Work request:
The output is the line containing "Where should I" plus every later line down to the end of the listing below, copied exactly. No pictures belong in it.

· · · · ·

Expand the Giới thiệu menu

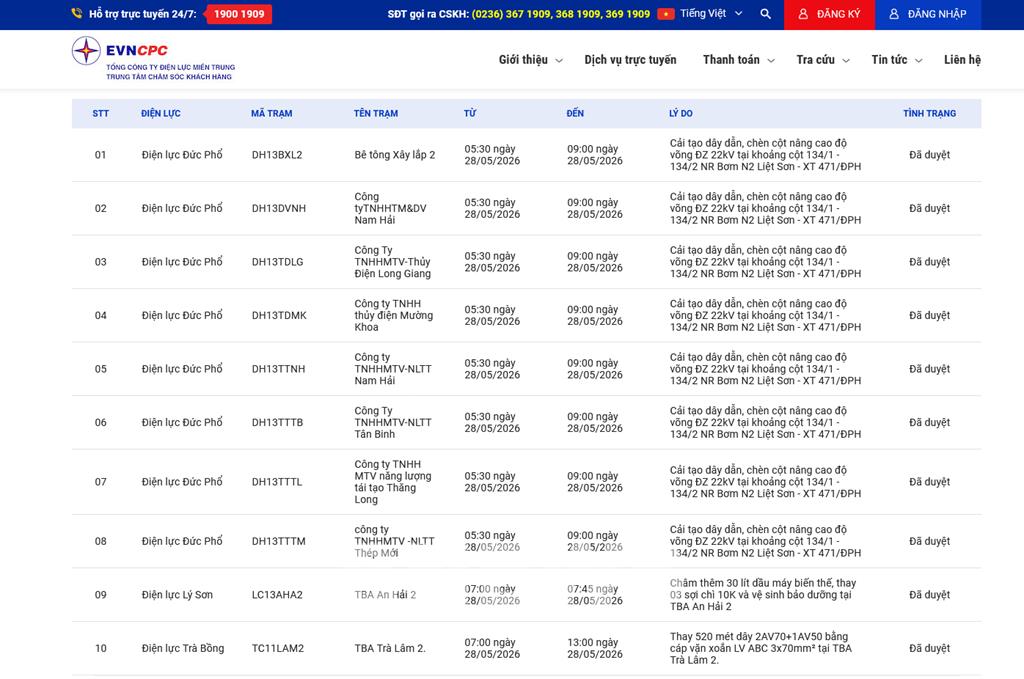[x=530, y=59]
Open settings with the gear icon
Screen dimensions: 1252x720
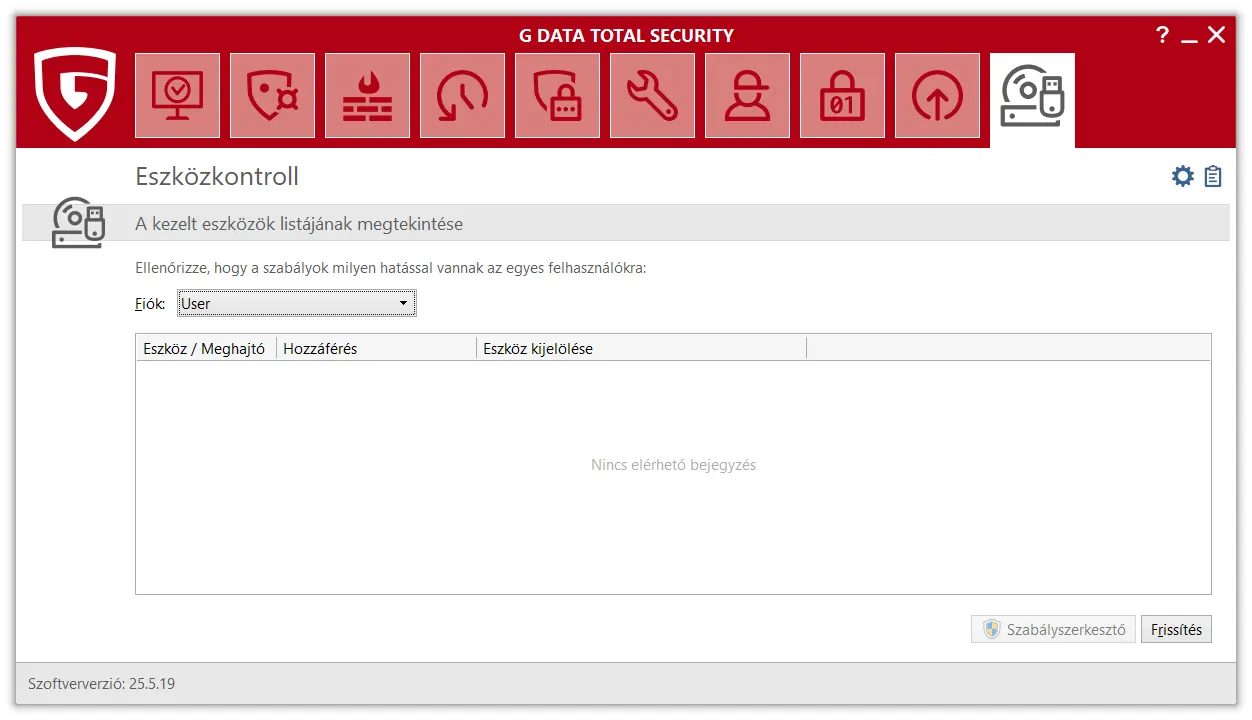tap(1183, 177)
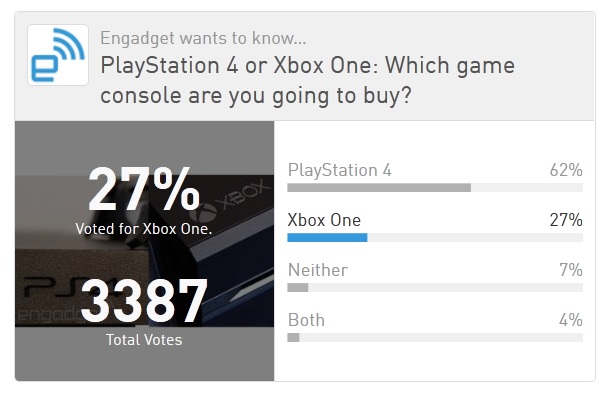Screen dimensions: 608x393
Task: Click 'Engadget wants to know...' text
Action: pos(203,38)
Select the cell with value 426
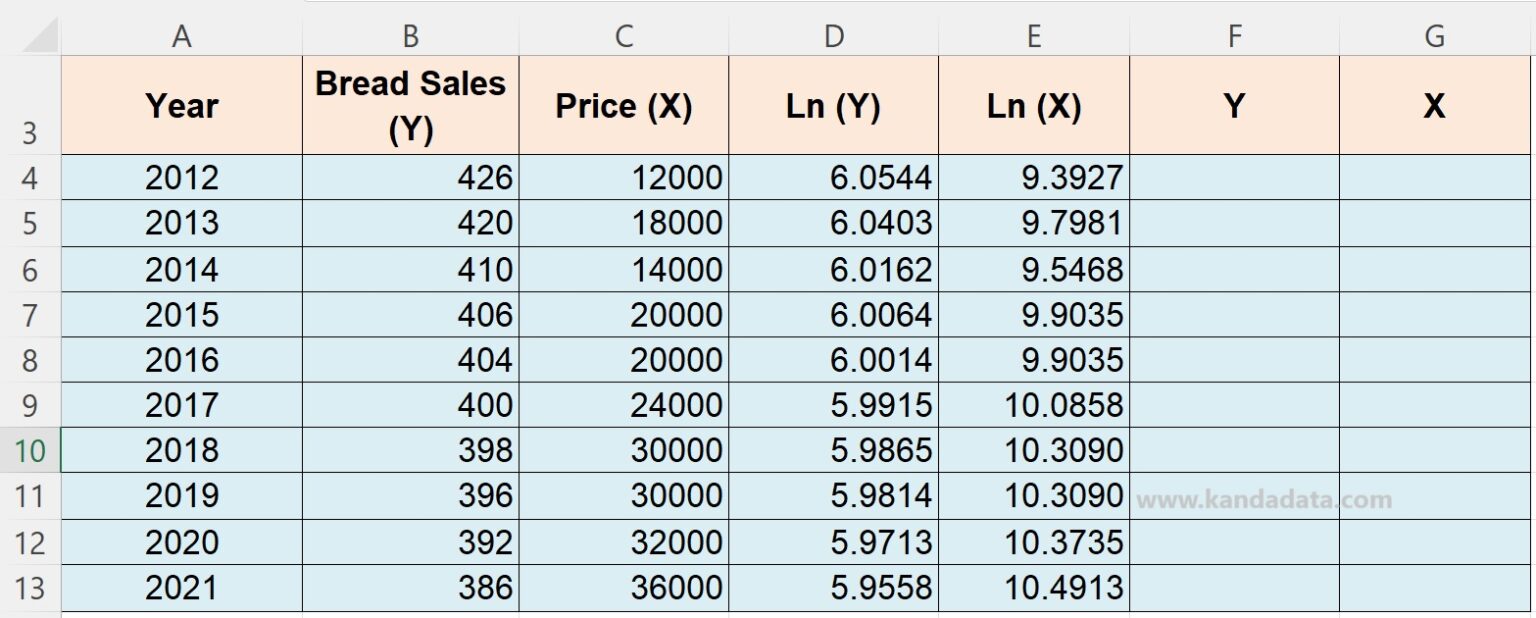1536x618 pixels. (410, 177)

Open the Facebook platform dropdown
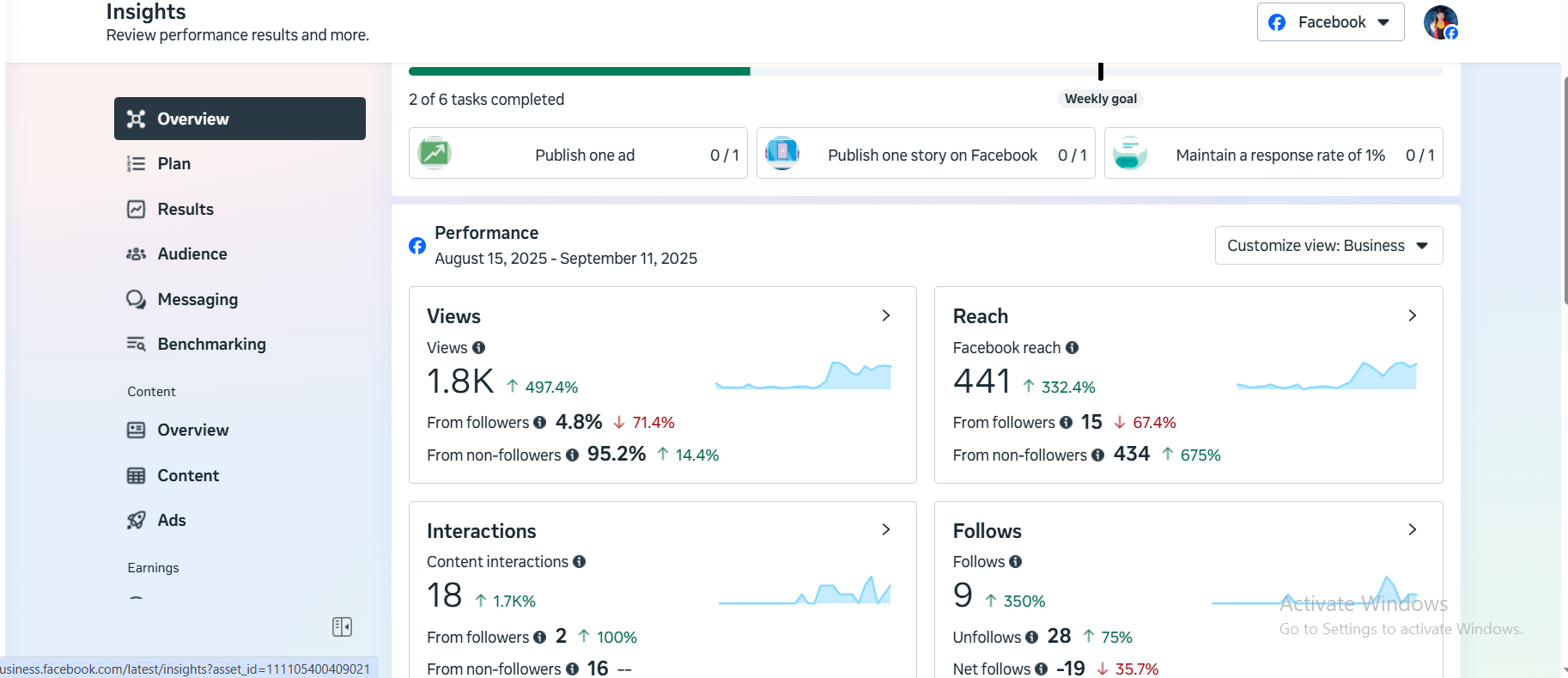coord(1330,22)
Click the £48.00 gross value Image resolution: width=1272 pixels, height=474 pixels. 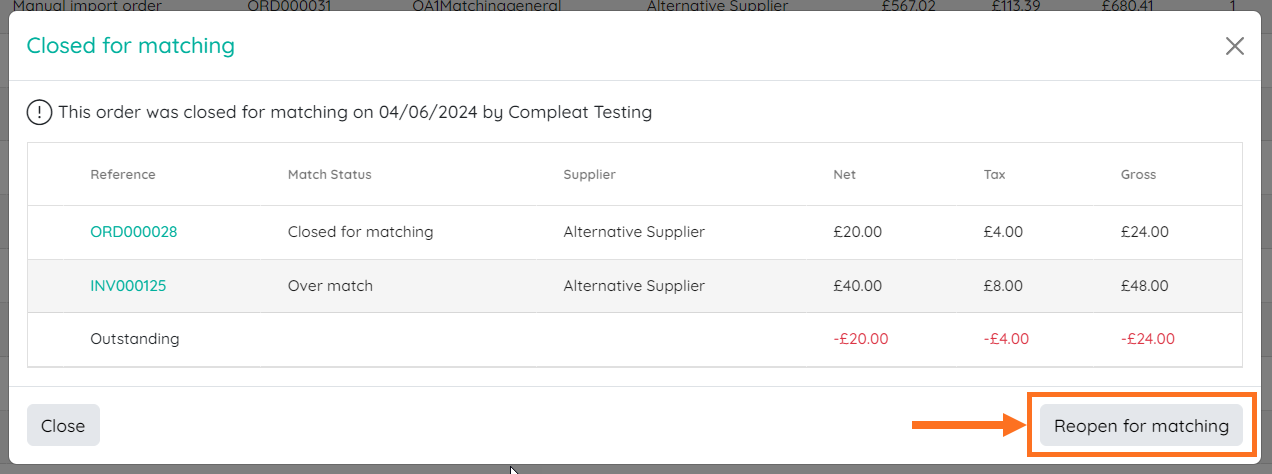(1144, 286)
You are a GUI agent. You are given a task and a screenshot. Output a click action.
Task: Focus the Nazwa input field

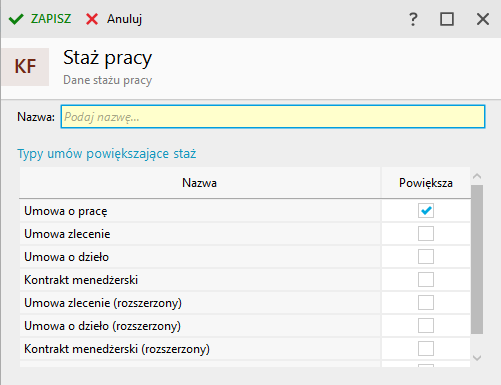point(273,117)
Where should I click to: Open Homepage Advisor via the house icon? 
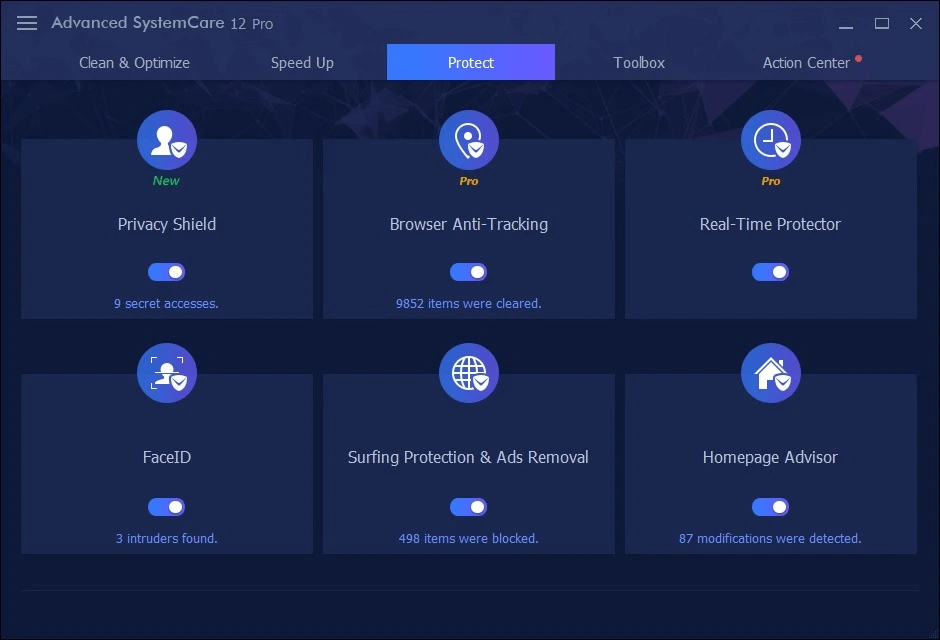click(x=770, y=373)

· · · · ·

Exercise response:
Where should I click to: Open Homepage Advisor via the house icon? 
click(x=770, y=373)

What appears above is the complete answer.